(PODANY FRAGMENT)
%%
Oczywiście ślub mógł się odbyć dopiero za kilkanaście lat, a w tym czasie obie strony mogły pod wpływem bieżących wydarzeń zmienić zdanie i chwilami nawet się na to zanosiło.
Układy jednak wznowiono w 1496 roku, a w sierpniu 1497 w pałacu Woodstock w obecności angielskiej pary królewskiej i całego dworu Artur i Katarzyna (którą per procura reprezentował hiszpański ambasador Roderigo Gonsalez de Puebla) zaręczyli się. Od tej pory Katarzyna oficjalnie nosiła tytuł księżnej Walii.

Królowa Izabela i królowa Elżbieta (dołączała też do nich lady Małgorzata Beaufort, matka Henryka VII) rozpoczęły korespondencję, w której wymieniały się informacjami na temat dzieci i dobrymi radami. Zalecano Katarzynie naukę języka francuskiego, dobór ładnych dam dworu i przyzwyczajanie się do picia wina, bo woda w Anglii nie nadawała się do tego celu. W międzyczasie Henryk VII pozbywał się ewentualnych pretendentów do korony, którzy mogliby zagrozić pozycji Tudorów - dynastii wówczas nowej i jeszcze niezbyt stabilnej.

Izabela i Ferdynand nalegali, aby przed podróżą Katarzyny do Anglii odbył się jeszcze ślub per procura. Pierwszy miał miejsce 19 maja 1499 roku w Bewdley. Katarzynę ponownie zastępował ambasador de Puebla, Artur pojawił się osobiście, a
rolę księdza grał jego szambelan, sir Ryszard Pole. Książę i ambasador trzymali się za ręce, a Pole ujął ich dłonie między swoje. Potem Artur oświadczył, że bierze Katarzynę de Pueblę za żonę, Hiszpan zaś wypowiedział odpowiednią formułkę za swoją infantkę. Ta ceremonia w ówczesnym prawie kanonicznym znana była jako umowa per verba de praesenti - "to znaczy, że ma być od tej pory nierozwiązywalna". [David Starkey, "Sześć żon Henryka VIII", str. 52]
Po uroczystości de Puebla siedział na uczcie po prawej stronie króla i "zgodnie ze zwyczajem symbolicznie wsunął nogę w królewskie łoże małżeńskie" [Antonia Fraser, "Sześć żon Henryka VIII", str. 29]. Od tej pory Katarzyna i Artur mogli już pisać do siebie listy; po łacinie, bo oboje dobrze znali ten język.
%%
(FRAGMENTY DANYCH)
%%
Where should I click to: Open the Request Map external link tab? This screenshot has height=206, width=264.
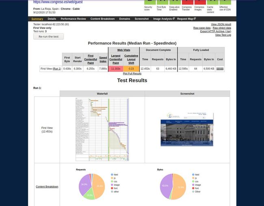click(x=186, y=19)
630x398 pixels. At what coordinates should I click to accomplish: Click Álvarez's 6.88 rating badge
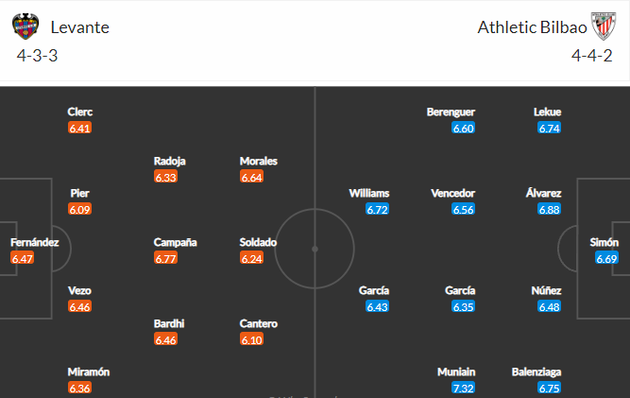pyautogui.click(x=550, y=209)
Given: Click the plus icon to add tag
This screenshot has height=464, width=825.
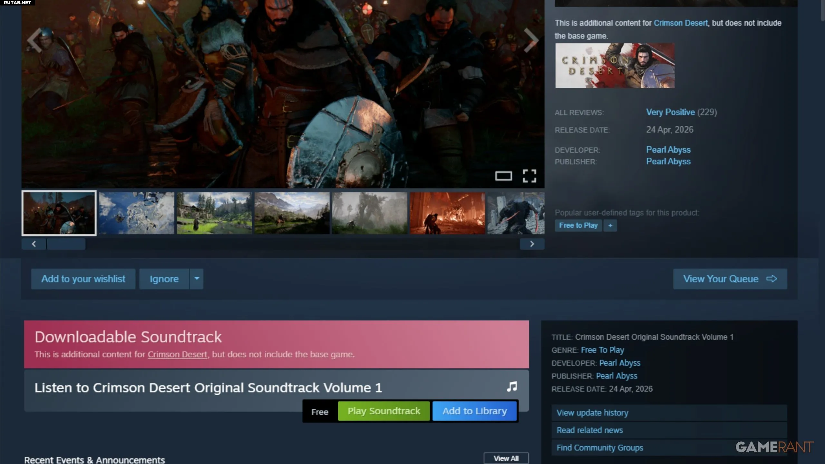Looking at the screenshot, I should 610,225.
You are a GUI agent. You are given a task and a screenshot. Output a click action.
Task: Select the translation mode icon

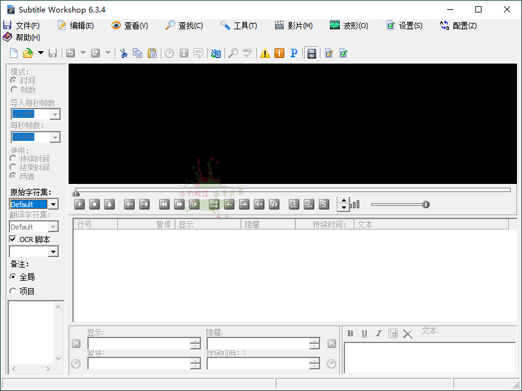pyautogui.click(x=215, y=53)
%%
%%
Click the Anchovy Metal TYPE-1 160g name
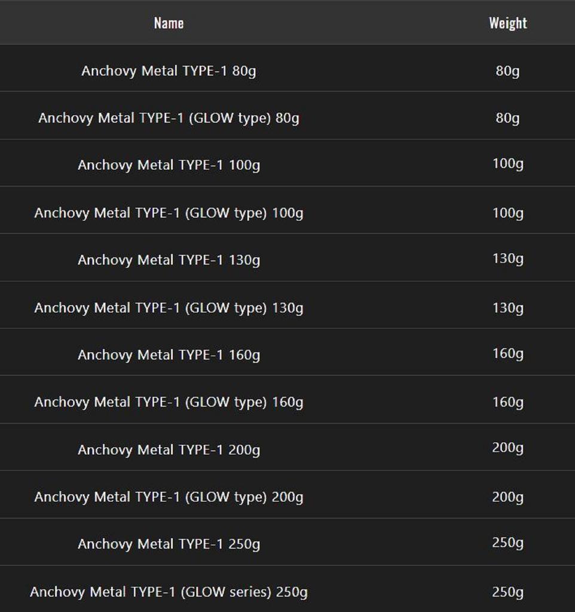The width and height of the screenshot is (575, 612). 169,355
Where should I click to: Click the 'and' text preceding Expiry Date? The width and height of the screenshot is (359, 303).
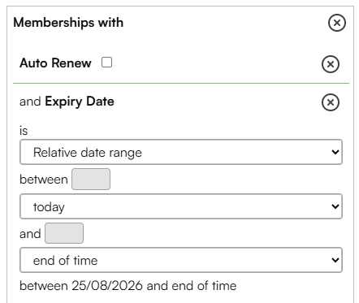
%%
(ZADANIA DO WYKONANIA)
(1) Wypisz z podanego fragmentu odcinek od słów „Układy jednak wznowiono” aż po słowa „jeszcze niezbyt stabilnej.”.
(2) Przełóż na język angielski zdanie z podanego fragmentu: „Od tej pory Katarzyna oficjalnie nosiła tytuł księżnej Walii.”
Wiersze danych nie będą tu potrzebne.

(WYNIKI ĆWICZENIA)
(1)
Układy jednak wznowiono w 1496 roku, a w sierpniu 1497 w pałacu Woodstock w obecności angielskiej pary królewskiej i całego dworu Artur i Katarzyna (którą per procura reprezentował hiszpański ambasador Roderigo Gonsalez de Puebla) zaręczyli się. Od tej pory Katarzyna oficjalnie nosiła tytuł księżnej Walii.

Królowa Izabela i królowa Elżbieta (dołączała też do nich lady Małgorzata Beaufort, matka Henryka VII) rozpoczęły korespondencję, w której wymieniały się informacjami na temat dzieci i dobrymi radami. Zalecano Katarzynie naukę języka francuskiego, dobór ładnych dam dworu i przyzwyczajanie się do picia wina, bo woda w Anglii nie nadawała się do tego celu. W międzyczasie Henryk VII pozbywał się ewentualnych pretendentów do korony, którzy mogliby zagrozić pozycji Tudorów - dynastii wówczas nowej i jeszcze niezbyt stabilnej.

(2) From then on, Catherine officially bore the title of Princess of Wales.